== WHAT IS EXPECTED ==
Can you reproduce the records below word for word, starting at the line that contains "Task: Click the" and ending at the end of the records, with the pictures left out?

== PROVIDED RECORDS ==
★ ★ ★ ★ ★
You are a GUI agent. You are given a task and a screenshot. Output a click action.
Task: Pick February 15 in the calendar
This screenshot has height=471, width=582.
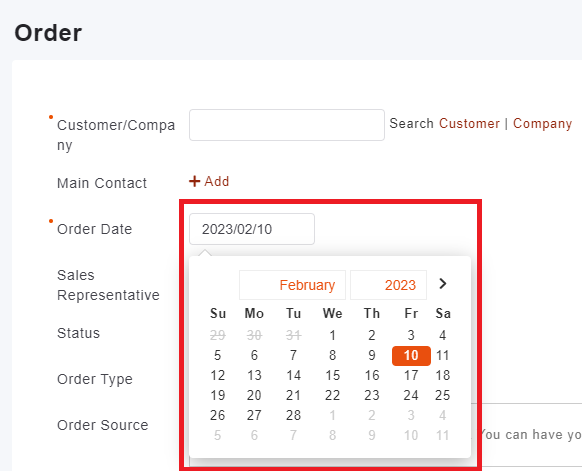[333, 376]
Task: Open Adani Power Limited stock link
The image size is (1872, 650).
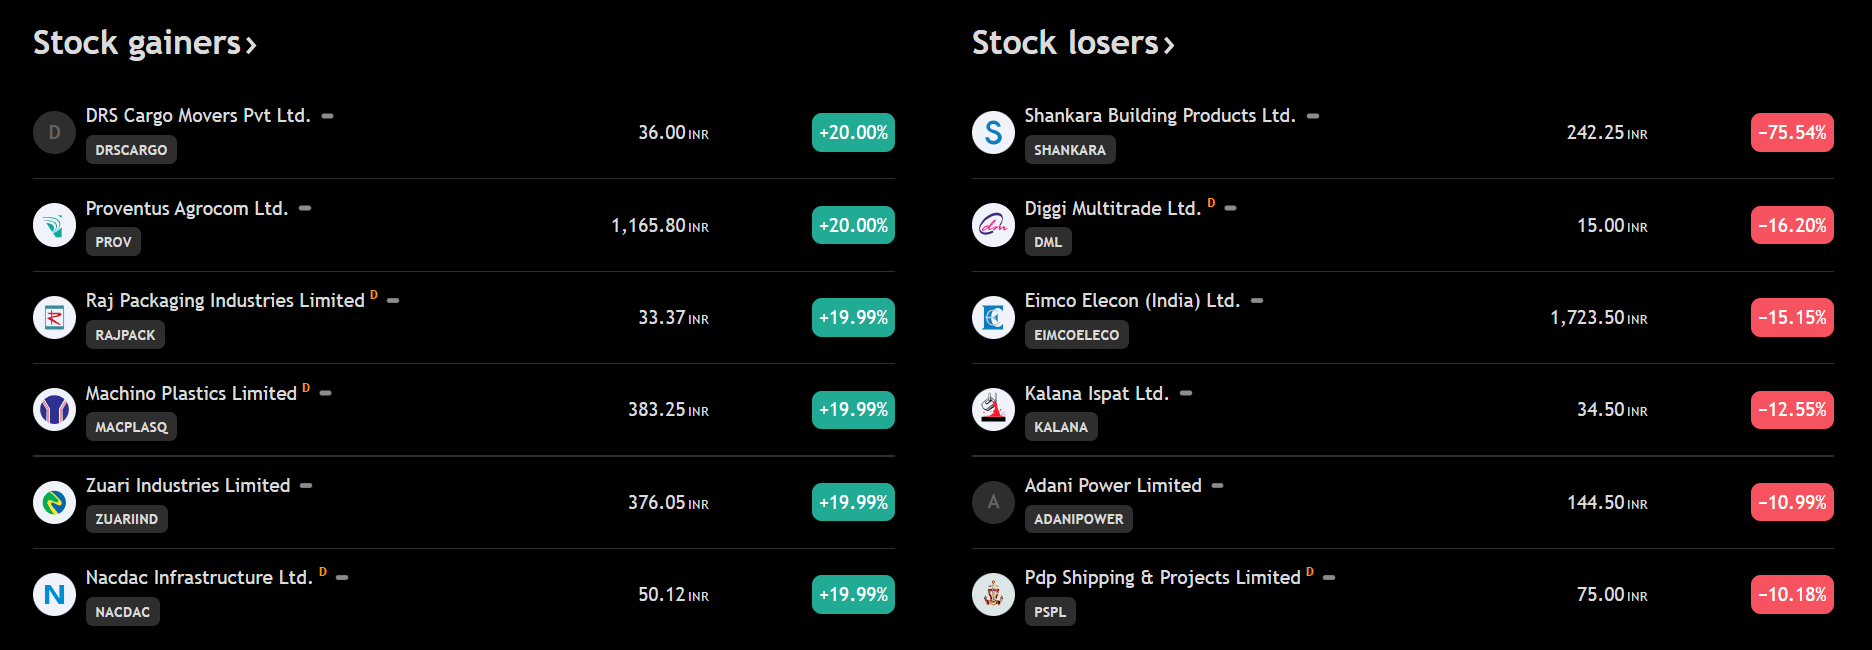Action: (x=1112, y=486)
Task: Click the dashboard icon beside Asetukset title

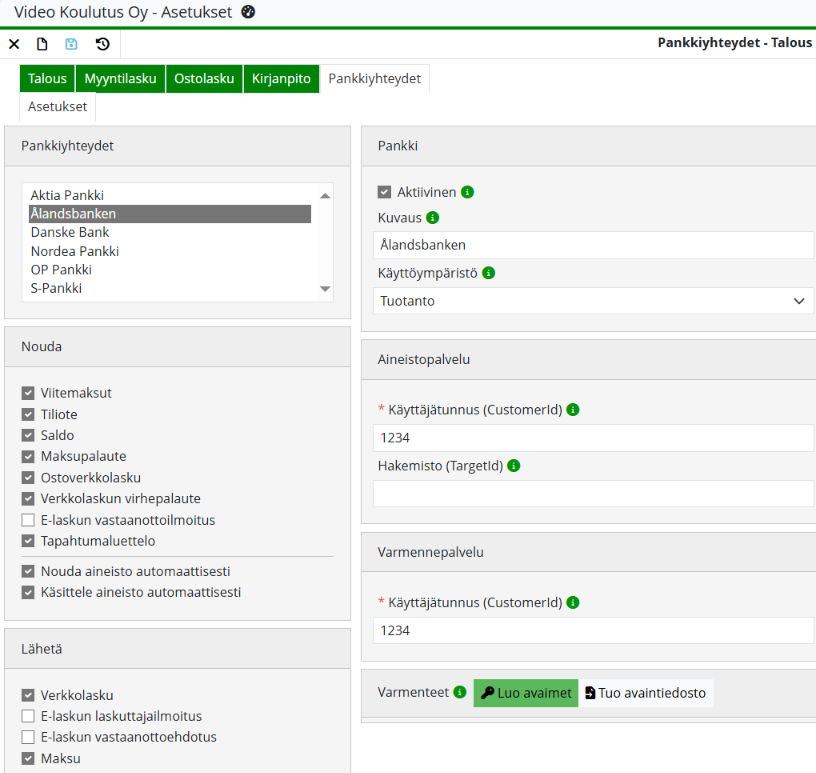Action: coord(249,12)
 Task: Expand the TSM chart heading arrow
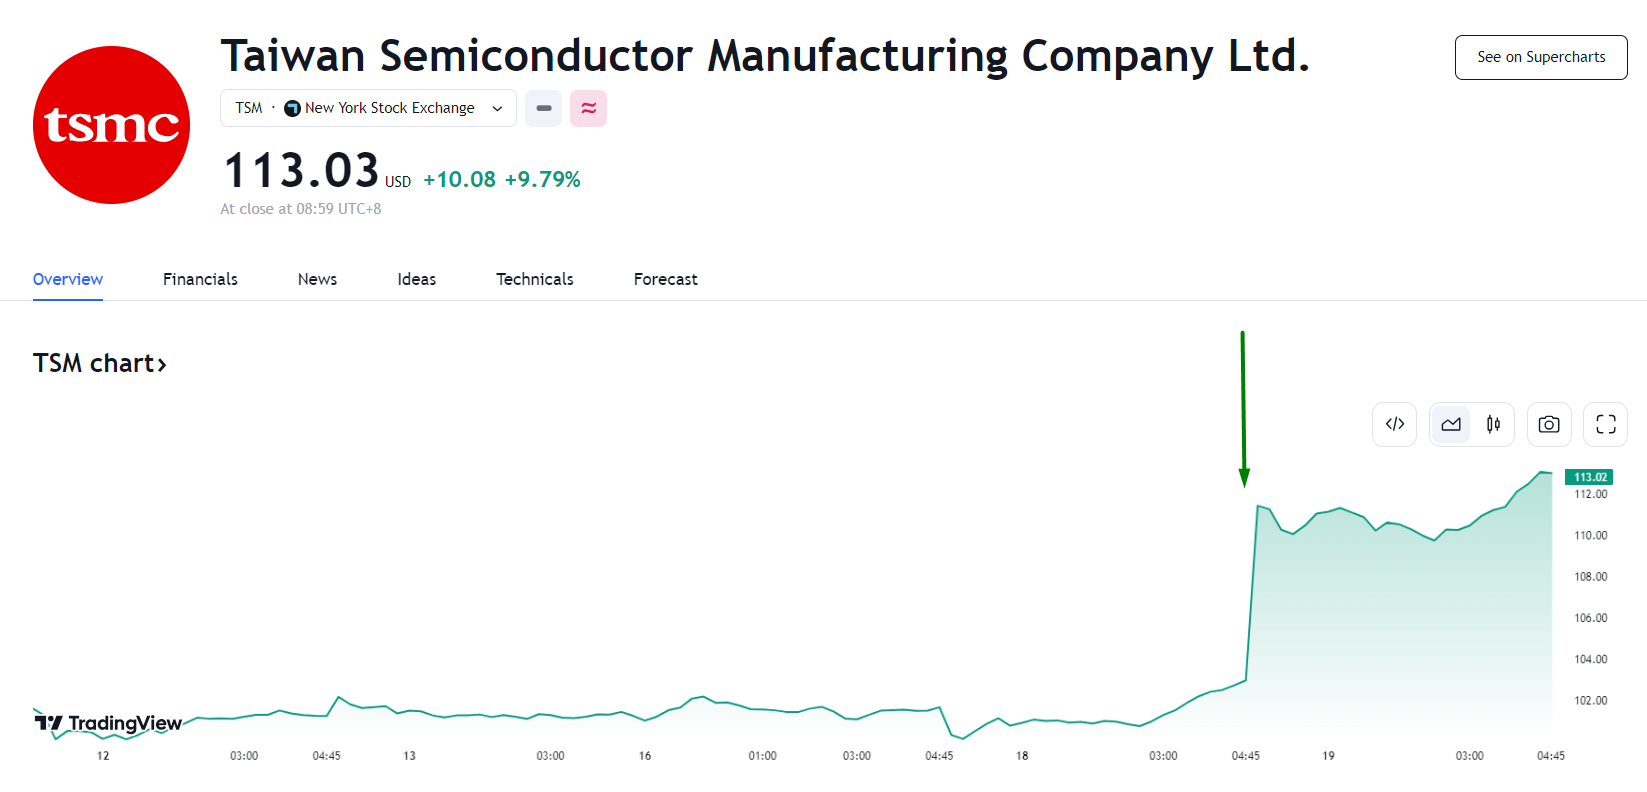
★ ★ ★ ★ ★
== TASK OUTPUT ==
Task: Click the dashboard icon beside Asetukset title

Action: coord(249,12)
 Task: Expand the TSM chart heading arrow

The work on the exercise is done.